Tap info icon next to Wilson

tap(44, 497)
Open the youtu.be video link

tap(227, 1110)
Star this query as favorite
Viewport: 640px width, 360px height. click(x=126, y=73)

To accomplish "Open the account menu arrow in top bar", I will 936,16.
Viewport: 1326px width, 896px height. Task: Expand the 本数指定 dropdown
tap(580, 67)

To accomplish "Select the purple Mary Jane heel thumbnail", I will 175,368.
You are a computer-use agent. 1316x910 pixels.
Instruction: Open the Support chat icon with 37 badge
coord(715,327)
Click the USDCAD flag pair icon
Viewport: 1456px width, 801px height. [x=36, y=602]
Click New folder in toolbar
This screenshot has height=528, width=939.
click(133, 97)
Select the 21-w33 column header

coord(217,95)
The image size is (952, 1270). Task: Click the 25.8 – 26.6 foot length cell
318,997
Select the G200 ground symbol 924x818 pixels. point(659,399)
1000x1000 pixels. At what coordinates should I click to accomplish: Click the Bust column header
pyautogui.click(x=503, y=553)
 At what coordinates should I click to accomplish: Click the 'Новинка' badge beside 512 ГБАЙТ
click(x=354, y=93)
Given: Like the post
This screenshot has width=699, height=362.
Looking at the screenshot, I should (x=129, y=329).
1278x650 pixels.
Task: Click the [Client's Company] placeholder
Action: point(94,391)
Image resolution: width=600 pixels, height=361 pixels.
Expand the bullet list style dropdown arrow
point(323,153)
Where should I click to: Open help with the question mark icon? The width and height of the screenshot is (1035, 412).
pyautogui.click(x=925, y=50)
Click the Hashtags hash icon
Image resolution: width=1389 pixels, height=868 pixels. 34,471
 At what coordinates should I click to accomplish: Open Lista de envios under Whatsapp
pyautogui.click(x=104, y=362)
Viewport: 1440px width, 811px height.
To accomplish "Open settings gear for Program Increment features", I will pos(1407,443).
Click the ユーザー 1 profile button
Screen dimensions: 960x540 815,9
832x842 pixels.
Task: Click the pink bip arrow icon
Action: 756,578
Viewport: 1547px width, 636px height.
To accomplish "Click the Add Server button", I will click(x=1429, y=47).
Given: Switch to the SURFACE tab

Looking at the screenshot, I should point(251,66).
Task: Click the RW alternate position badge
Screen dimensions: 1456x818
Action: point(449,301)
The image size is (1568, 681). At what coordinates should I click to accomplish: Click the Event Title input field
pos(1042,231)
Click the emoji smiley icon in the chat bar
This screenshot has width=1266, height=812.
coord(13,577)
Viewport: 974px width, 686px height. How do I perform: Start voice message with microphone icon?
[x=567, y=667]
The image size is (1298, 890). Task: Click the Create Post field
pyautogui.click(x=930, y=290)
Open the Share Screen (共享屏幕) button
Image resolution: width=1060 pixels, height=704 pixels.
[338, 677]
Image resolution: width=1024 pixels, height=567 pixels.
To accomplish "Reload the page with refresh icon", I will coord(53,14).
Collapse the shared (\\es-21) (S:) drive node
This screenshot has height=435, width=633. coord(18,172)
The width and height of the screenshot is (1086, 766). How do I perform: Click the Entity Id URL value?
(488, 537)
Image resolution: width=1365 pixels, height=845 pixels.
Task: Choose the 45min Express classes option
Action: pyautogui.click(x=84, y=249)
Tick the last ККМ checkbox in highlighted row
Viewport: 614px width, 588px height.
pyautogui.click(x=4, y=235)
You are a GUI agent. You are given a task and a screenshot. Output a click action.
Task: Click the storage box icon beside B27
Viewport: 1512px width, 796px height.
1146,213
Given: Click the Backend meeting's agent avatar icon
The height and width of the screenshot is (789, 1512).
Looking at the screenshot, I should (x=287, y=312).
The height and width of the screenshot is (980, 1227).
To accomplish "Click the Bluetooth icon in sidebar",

> **ABOUT THIS TASK**
Copy all lines in the listing above where the string "agent" appears.

> **TASK SOLUTION**
You are a computer-use agent. 1316x910 pixels.
You are a GUI agent. You are given a task and a screenshot. Output a click action.
Given: Click the Backend meeting's agent avatar icon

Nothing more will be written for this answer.